Open Home lightning round
Too much has happened this month to cover extensively, but we didn't want you to miss out on:
- The Home Assistant companion app for Android has over 1 million monthly active devices.
- The Home Assistant Podcast interviewed Mike Hansen about Year of the Voice and what's next.
- Piper got 7 new community voices contributed and another 16 are in progress. Nabu Casa paid to rent a recording studio to record some of the new contributed underrepresented languages.
- We launched Piper Recording Studio to make recording your voice easy.

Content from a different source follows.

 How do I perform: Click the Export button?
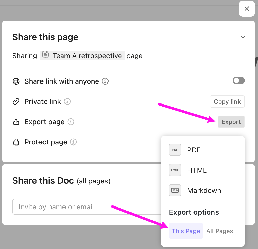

If you want to contribute your voice, reach out to voice@nabucasa.com to get access to our hosted version. You can also run it locally in Docker if you're recording a voice for personal use.
- Z-Wave JS is making good progress on preparing for official Z-Wave certification.
Support our work
Ten years ago I started Home Assistant. Five years later we started Nabu Casa to make the development of Home Assistant, the 2nd most active project on GitHub, sustainable. We have never raised any money and our work is fully funded by people like you, who like what we do and want to support our mission of building the Open Home.
If you want to help out too, subscribe to Home Assistant Cloud by Nabu Casa.
Your subscription funds the development of Home Assistant, ESPHome, Year of the Voice, Python Matter Server, Z-Wave JS, Zigpy (Zigbee) and many other projects.
Subscribers also get access to end-to-end encrypted remote access and high quality voices for 130+ different languages and dialects for the Home Assistant Voice Assistant.
Community highlights
homeThing is a universal remote for Home Assistant
Landon is working on a smart home remote that works with different hardware. It can control your music, turn on the lights, activate scenes or scripts.
Add Home Assistant to the Windows system-tray
Pascal created a neat little tool to quickly access your favorite Home Assistant sensors and devices from the system tray.
AppleTV deep-linking brings easy media playing to your automations
On Reddit, /u/az116 shared his video how the new AppleTV deep-linking allows for super fast switching between different media. You can make it directly open any stream, or things like a Netflix show.
Monitoring a fridge with Home Assistant
Andrew shared a case study on the Home Assistant community forums digging into the data from his fridge. He found that it was not cooling properly and using a lot of energy.
In other news
- Raspberry Pi's are back in stock! Even when they sell out, they are now quickly restocked around the globe. The Compute Modules 4 are expected to be back in stock soon too (finally!) (RPiLocator)
- US government announces cybersecurity labeling program for smart devices. The label will include what kind of data is gathered and where. The label will be opt-in so if it's useful depends on adoption. (Wes Davis, The Verge)
- Google's new Pixel Tablet is a great way to put Home Assistant in your living room. It looks like a Nest hub, but since it runs Android you can install the Home Assistant Companion app to make it useful.